Alimento Diario - 31 de Marzo, 2018

  

Marzo 31 – Sábado de Gloria

Leer Mateo 27:59-66

ROCA DE LA ETERNIDAD

José tomó el cuerpo, lo envolvió en una sábana limpia y lo puso en un sepulcro nuevo de su propiedad que había cavado en la roca. Luego hizo rodar una piedra grande a la entrada del sepulcro, y se fue. (Mateo 27:59-60 NVI)
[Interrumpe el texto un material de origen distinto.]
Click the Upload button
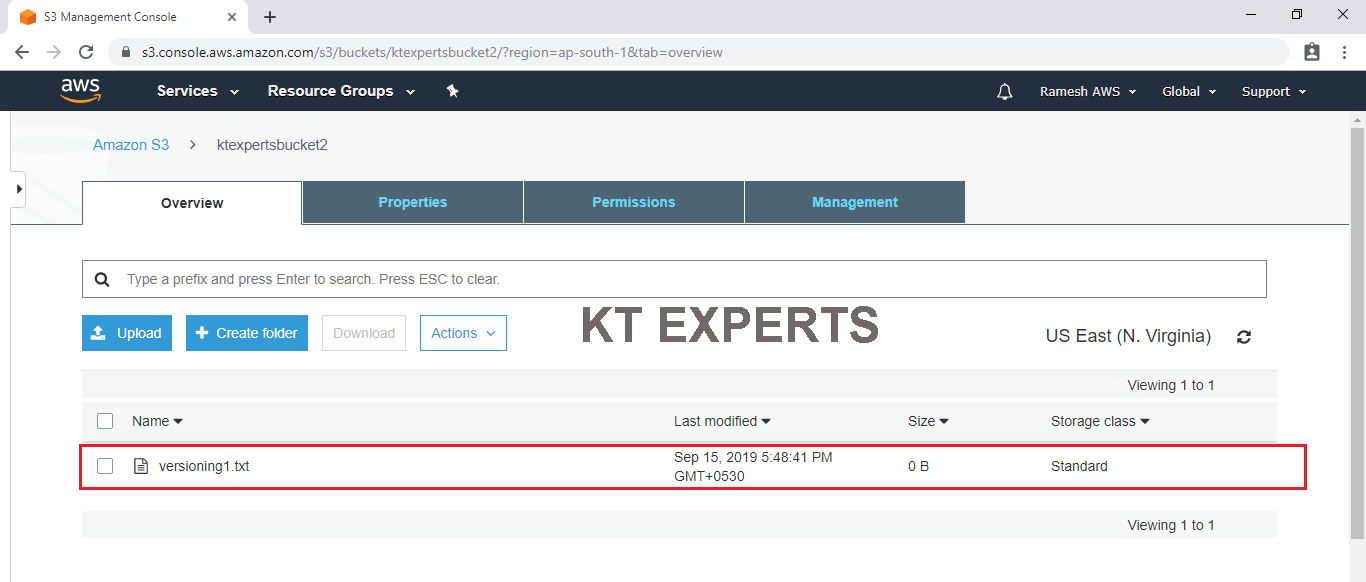Viewport: 1366px width, 582px height. coord(127,333)
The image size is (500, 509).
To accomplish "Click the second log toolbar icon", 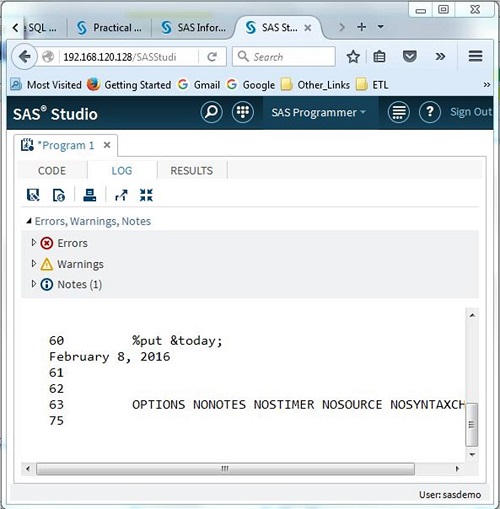I will 59,195.
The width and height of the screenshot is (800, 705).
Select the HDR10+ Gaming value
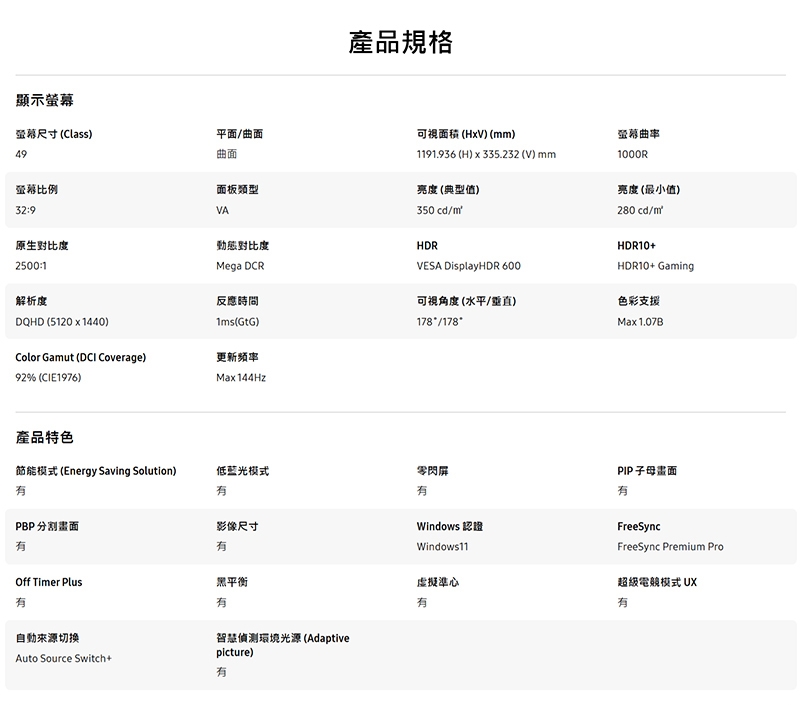coord(655,266)
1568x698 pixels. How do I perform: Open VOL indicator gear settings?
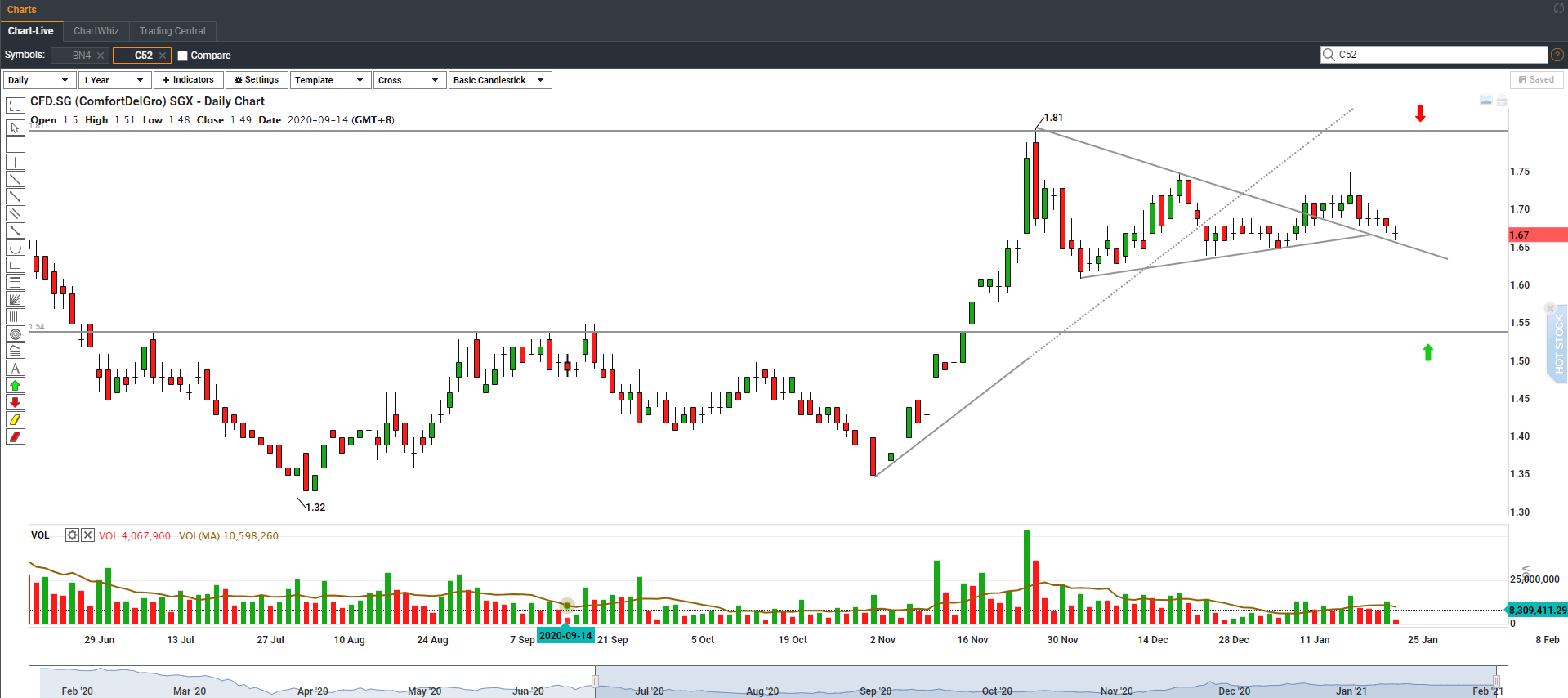[72, 535]
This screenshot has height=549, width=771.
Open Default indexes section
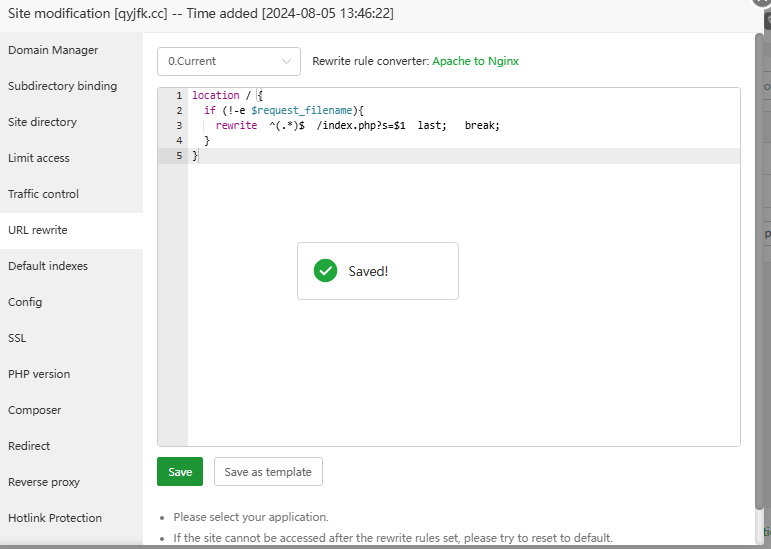click(x=48, y=266)
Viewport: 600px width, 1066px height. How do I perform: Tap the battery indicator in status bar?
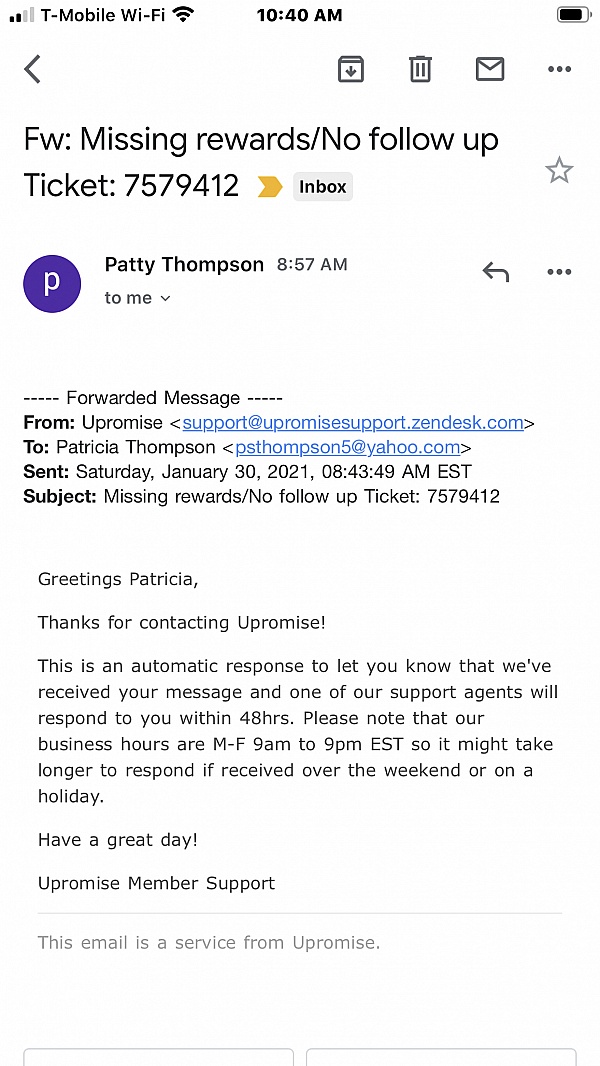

Estamos acostumbrados a pensar que las rocas son cosas que no cambian o que, si cambian, lo hacen muy, muy lentamente, en el transcurso de miles de años. ¿Qué no ha visto una roca? Por seguro, todo lo que ha pasado en la tierra. Toda roca debe ser capaz de decir: “No hay nada nuevo bajo el sol”. Sin embargo, a esa roca, la que selló la tumba de Jesús, le esperaba una gran sorpresa.

José de Arimatea, al igual que tantas otras personas de la época, había mandado hacer una tumba familiar, cavada en la piedra caliza que rodeaba a Jerusalén. Para cerrarla, había una piedra redonda gigante que se hacía rodar en una pequeña bajada hasta cubrir su entrada. Era grande y pesada a propósito, para desanimar a los animales o ladrones de tumbas.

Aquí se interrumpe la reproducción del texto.